So today I realized I haven’t written in my blog since my first day as a Production Assistant (PA). And by realized, I mean was completely aware and have just been too exhausted after a 12 hour workday to do so. And by exausted I mean lazy, because I spend a good amount of time sitting in front of my computer screen with nothing but time to kill. Or wasting time in ways such as now, as a nerf football is coming my way…
And I’m back. As the comedian Aaron Karo wrote in his last blog entry: Instead of writing a post about how you’ve been too busy to update your blog, just delete your fucking blog.
Which made me say “no,” I don’t want to delete my fucking blog. So I write.
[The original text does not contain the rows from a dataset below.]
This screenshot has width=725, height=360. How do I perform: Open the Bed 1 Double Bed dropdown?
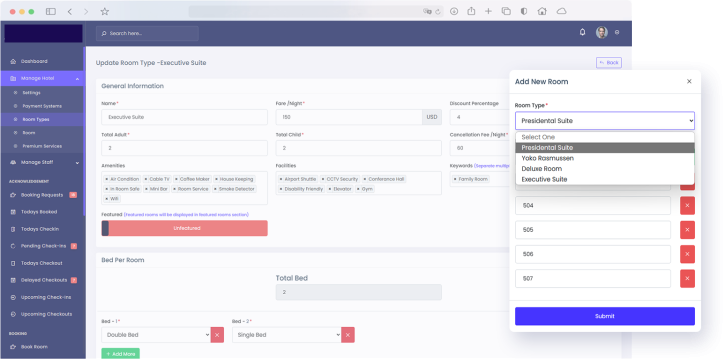click(156, 335)
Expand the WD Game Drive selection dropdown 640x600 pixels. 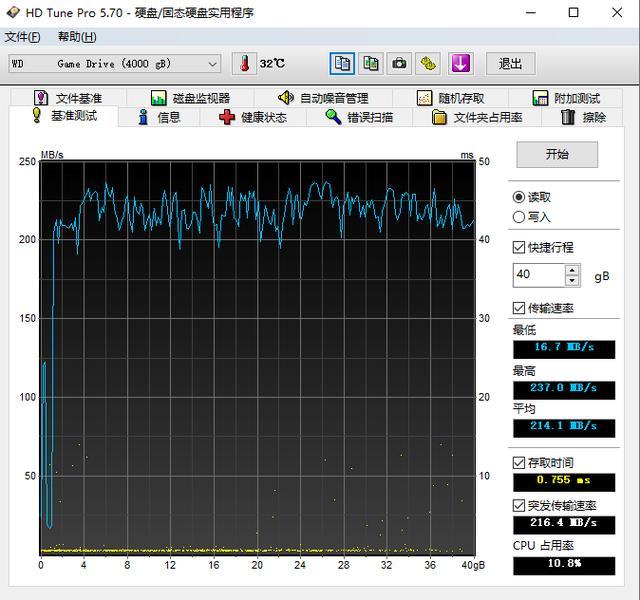pos(212,64)
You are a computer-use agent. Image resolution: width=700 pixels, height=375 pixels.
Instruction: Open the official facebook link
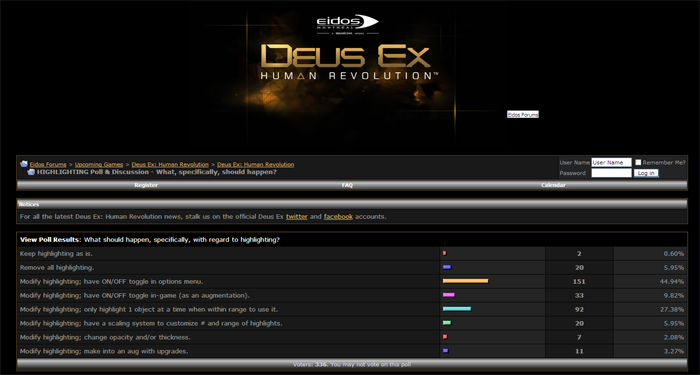point(338,217)
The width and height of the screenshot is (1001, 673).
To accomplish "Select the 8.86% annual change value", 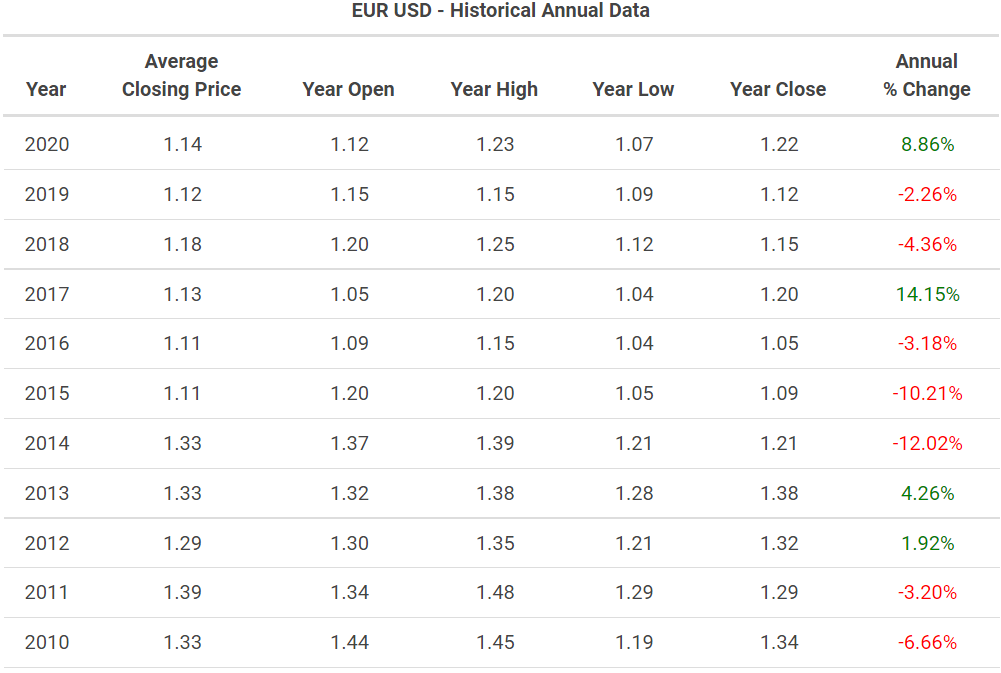I will 927,144.
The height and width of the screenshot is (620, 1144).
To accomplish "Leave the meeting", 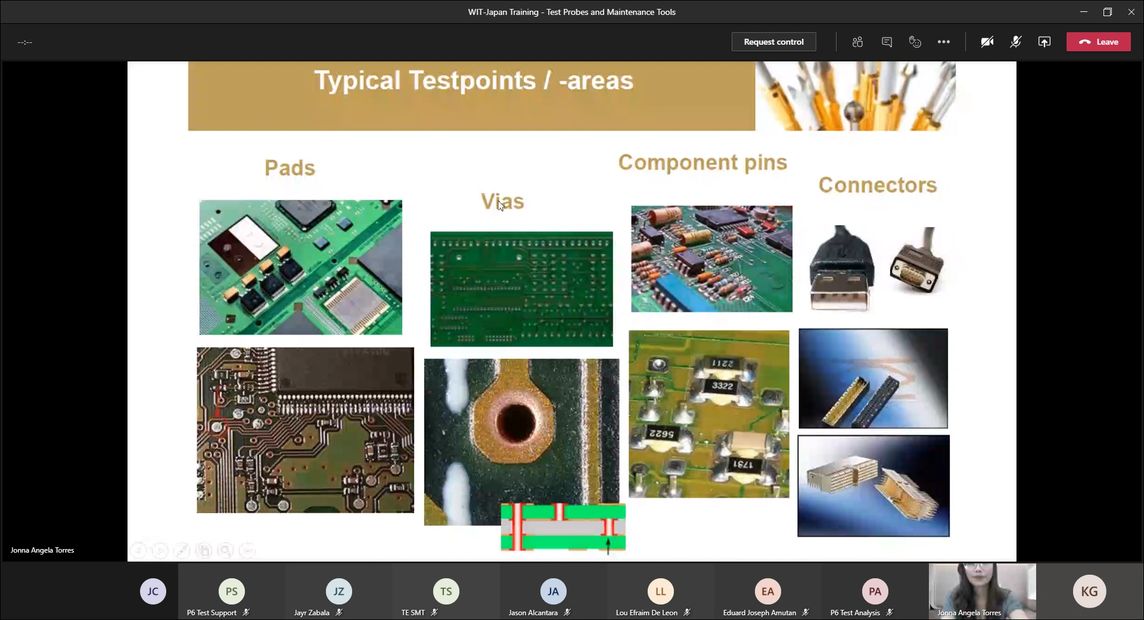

As part of my PA duties I am responsible for picking up our lunch orders every other day. Today was supposed to be an easy pick-up from Whole Food – half the people in the office didn’t order, a huge parking lot was at my access, and the lunch would be carried out in sturdy paper grocery bags, unlikely to break on my car’s backseat, leaking juices into the cushions. The order was simple – only an idiot could mess it up. Or a girl getting hit on by two Swedish men dressed in plaid. Their accent was like a cross between a kid with Down’s syndrome and someone who has sucked the helium out of a large balloon. That voice alone made me cringe. Even in Ikea, where I’d expect such folk, I don’t believe I’ve ever spoken to a Swede. And here, at Hollywood’s Whole Foods, where the only thing needed to be assembled was my salad, these damn Swedes appeared. And appeared again. By the salad bar they commented “oh you’re very particular now aren’t you?” I mumbled something, quickly threw in what was either a bean salad or some rice mixture and moved on. As I reached into my bag to grab our sandwich orders, like the Cheshire Cat, the Swedes reappeared. Jokingly one said to me, “You shouldn’t put things into your bag – security! security!” Then, one actually looked into my bag, as if checking for the pretend items I apparently placed in there. I grabbed the sandwiches off the bar, threw them into my cart and moved onto the sushi. “Oh hello, again.” As I scrambled away, at my last stop to apply the salad dressing I forgot during my first interrupted round, one appeared again. “So how can I get your number – the girl in the stripped shirt?” “You can’t!” I replied as I squirted balsamic vinegar everywhere but onto my salad. I then tried to explain I was currently working in which he replied “You wear that to work.” Okay, so maybe a shirt which has holes that reveal my shoulders isn’t the most professional outfit, but honestly dude, sensitive subject. At my previous job, a meeting with HR in which I thought I was getting promoted, turned out to be a discussion on how my leggings were not work appropriate. Angrily, I stormed to the check-out counter. Upon return to the office, still fuming, it was discovered that I was short one sandwich. I always check the lunch orders, except for this one time. And now this poor woman would go hungry, thanks to the evil Swedes – my feelings towards them as a people no longer neutral.